Builders have done different techniques to boost sales and move inventory. Freebies are one of them like giving out appliances as well as no cost closing. These have not solved their problems. The tactic of giving extras did not attract enough buyers and some home builders resorted to price cuts and discounts.
They are slowly experiencing the negative effects the price cuts. Builders have not gotten the sales volume they need to compensate for the reduced margins or just get the inventory moving. Many potential buyers are not buying as they are awaiting more price cuts or just waiting for the prices to stabilize as the homes they will buy may depreciate further and they will be at a loss.

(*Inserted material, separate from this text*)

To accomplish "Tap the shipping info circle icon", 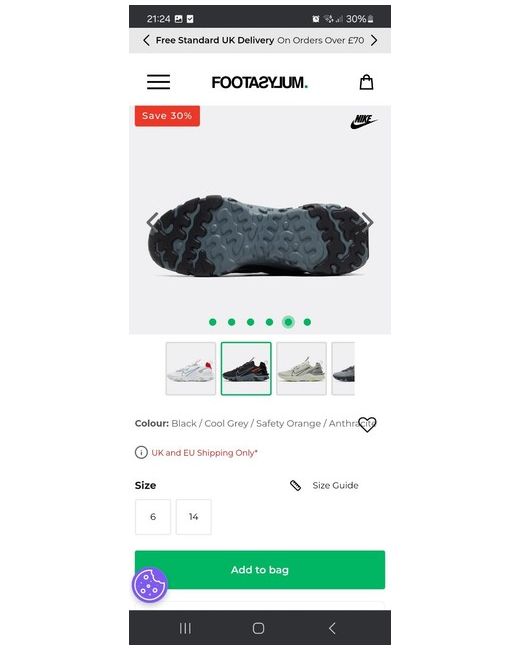I will click(141, 452).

“If people stop cutting prices that would be good (for the builders)” says David Goldberg, an analyst with UBS Investment Bank. It can work if everybody does it. If still some people do price cuts, then the buyers will just go to them and the other will just be forced to do price cuts too.
Apparently, it does not work if 60% of them do it. That's the share of builders that cut prices last month. About half of them labeled the cuts at least effective in bolstering sales or limiting cancellations, down from nearly three-quarters in May, according to National Association of Home Builders.
Yet with the market not expected to improve soon and builders desperate for cash and saddled with inventory, any have been unwilling to resist price-cutting. If they did not cut their prices, they reason, buyers would either turn to competitors who offer better deals or buy used of foreclosed homes.
Still, there are limits. "The reason some companies say 'Enough is enough' on the price cuts is because price cuts often generate expectations of further reductions," says Dave Seiders, the NAHB chief economist. "The question is: 'How far can you go?"
"I've been advising builders, in general, [to] do whatever it takes to get rid of inventory now because the prospects for house prices in the coming year don't look good," he says. "I'm afraid that '08 may be a year of pretty systematic price erosion, at least in many markets."